May 28, 2013
Book Chapter

A Posteriori Ontology Engineering for Data-Driven Science

Abstract

Science—and biology in particular—has a rich tradition in categorical knowledge management. This continues today in the generation and use of formal ontologies. Unfortunately, the link between hard data and ontological content is predominately qualitative, not quantitative. The usual approach is to construct ontologies of qualitative concepts, and then annotate the data to the ontologies. This process has seen great value, yet it is laborious, and the success to which ontologies are managing and organizing the full information content of the data is uncertain. An alternative approach is the converse: use the data itself to quantitatively drive ontology creation. Under this model, one generates ontologies at the time they are needed, allowing them to change as more data influences both their topology and their concept space.
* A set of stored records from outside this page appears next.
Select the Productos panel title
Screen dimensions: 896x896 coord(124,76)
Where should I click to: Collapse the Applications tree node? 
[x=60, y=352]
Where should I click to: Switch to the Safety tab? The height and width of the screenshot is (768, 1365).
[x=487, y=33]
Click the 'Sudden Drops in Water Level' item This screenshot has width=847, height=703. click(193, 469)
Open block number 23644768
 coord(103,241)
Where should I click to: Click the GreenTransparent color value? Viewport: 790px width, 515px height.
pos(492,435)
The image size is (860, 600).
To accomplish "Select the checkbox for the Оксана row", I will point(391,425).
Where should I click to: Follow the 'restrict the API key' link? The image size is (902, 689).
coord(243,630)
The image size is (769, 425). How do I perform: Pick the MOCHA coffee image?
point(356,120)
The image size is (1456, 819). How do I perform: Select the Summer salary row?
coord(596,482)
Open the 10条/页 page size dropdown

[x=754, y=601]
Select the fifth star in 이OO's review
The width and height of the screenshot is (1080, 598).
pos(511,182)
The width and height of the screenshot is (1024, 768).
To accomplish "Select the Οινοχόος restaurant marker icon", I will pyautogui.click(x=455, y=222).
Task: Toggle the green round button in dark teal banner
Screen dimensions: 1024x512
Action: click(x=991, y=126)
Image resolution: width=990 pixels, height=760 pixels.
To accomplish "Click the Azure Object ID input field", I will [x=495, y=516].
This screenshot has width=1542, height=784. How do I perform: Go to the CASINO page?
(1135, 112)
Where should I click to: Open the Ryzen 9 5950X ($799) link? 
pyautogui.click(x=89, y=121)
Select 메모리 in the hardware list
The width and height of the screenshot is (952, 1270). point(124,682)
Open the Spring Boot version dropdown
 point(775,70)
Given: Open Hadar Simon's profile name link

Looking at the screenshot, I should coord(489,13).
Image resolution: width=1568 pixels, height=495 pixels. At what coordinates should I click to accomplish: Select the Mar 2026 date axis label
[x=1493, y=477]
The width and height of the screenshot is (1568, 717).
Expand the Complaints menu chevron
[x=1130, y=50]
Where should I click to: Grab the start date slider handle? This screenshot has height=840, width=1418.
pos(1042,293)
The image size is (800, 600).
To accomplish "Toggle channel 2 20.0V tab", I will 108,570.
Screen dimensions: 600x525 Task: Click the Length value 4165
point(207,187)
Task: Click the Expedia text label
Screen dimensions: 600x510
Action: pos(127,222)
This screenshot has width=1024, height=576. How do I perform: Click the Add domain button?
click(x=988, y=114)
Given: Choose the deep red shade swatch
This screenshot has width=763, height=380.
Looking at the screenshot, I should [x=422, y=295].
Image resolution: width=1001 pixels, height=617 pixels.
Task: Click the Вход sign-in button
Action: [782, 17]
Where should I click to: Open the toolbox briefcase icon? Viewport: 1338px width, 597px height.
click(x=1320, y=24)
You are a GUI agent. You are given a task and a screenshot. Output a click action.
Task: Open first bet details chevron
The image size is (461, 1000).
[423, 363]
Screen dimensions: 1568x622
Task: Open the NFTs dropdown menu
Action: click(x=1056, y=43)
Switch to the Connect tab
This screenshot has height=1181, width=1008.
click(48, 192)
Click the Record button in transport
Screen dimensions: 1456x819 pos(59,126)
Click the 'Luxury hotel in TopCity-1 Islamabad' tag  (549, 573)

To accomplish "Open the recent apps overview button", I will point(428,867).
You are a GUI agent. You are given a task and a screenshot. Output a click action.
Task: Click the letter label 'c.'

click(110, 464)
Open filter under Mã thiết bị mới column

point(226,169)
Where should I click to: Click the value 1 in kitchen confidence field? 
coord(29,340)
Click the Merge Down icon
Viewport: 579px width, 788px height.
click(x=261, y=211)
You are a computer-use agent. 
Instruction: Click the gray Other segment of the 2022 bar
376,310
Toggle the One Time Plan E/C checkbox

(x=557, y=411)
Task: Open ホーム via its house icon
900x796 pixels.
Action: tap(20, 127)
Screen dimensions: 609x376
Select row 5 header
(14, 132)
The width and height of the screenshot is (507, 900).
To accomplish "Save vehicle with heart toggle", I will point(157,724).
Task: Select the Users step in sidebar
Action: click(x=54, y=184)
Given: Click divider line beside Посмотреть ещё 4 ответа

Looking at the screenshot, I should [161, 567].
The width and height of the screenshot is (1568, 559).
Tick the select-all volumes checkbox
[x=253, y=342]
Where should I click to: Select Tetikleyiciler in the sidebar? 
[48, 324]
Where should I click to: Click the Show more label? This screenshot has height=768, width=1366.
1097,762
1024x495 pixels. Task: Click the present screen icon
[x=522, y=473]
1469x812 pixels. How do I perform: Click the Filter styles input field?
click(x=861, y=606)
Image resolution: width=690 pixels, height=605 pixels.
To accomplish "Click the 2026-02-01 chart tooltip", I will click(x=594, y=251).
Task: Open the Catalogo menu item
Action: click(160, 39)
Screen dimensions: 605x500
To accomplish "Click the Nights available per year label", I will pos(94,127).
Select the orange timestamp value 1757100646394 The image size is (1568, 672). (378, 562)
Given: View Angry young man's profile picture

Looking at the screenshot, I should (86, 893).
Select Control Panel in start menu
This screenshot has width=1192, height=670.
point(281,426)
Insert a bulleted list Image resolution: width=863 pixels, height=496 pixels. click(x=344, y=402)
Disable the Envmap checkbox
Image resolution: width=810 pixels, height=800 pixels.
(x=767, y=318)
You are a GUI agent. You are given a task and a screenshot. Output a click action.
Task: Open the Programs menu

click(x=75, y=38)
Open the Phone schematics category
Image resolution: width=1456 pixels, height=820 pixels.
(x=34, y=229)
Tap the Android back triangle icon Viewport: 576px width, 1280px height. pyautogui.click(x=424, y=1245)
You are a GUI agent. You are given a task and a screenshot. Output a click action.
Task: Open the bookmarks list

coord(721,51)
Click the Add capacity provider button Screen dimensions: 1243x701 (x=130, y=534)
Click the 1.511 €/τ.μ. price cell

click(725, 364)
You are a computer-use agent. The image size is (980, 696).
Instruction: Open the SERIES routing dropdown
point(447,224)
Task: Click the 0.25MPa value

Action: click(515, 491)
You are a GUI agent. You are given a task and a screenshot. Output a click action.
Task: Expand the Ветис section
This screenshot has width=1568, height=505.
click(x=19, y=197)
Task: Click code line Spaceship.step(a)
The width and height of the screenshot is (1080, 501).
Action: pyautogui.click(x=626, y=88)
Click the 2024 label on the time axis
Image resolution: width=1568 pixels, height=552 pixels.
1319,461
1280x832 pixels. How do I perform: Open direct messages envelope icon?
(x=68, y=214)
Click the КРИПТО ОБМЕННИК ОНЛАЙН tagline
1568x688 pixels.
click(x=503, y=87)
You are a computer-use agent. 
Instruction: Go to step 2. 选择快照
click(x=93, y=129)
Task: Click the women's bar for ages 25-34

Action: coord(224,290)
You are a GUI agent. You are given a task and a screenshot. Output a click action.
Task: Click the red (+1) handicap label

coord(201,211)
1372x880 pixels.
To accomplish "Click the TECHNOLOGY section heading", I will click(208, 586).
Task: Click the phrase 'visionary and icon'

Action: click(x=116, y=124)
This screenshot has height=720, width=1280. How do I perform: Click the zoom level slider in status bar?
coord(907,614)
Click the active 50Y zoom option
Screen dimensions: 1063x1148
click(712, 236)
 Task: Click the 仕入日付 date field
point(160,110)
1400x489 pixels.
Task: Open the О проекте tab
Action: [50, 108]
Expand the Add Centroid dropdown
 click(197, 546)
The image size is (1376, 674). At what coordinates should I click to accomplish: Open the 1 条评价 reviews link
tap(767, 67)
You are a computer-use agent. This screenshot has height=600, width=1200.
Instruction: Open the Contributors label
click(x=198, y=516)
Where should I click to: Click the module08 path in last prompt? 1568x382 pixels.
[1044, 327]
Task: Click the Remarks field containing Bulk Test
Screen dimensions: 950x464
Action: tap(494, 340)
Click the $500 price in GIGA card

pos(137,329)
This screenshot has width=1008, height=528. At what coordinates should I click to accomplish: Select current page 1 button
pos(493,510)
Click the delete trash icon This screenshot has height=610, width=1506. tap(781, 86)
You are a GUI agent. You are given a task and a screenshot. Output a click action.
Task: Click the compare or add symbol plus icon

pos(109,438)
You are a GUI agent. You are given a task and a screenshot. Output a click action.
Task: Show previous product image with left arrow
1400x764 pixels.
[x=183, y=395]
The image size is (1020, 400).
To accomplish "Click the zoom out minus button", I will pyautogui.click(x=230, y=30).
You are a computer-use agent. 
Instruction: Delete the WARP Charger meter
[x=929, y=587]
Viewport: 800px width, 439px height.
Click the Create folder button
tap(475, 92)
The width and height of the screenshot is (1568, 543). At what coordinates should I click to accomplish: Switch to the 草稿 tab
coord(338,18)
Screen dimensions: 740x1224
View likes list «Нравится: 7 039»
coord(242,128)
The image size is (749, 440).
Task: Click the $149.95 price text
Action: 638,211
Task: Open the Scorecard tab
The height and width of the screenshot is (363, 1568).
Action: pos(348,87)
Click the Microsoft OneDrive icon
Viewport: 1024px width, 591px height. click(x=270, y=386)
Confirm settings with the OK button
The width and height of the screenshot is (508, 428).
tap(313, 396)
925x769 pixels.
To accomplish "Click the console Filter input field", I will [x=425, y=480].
We outline a combined approach to achieve this, taking advantage of two technologies, the mathematical approach of Formal Concept Analysis (FCA) and the semantic web technologies of the Web Ontology Language (OWL).

Revised: September 10, 2013 | Published: May 28, 2013

Citation

Gessler D.D., C.A. Joslyn, and K.M. Verspoor. 2013. A Posteriori Ontology Engineering for Data-Driven Science. In Data Intensive Science. Chapman & Hall/CRC Computational Science Series, edited by T Critchlow and K Kleese van Dam. 215-244. Boca Raton, Florida:CRC Press. PNNL-SA-84740.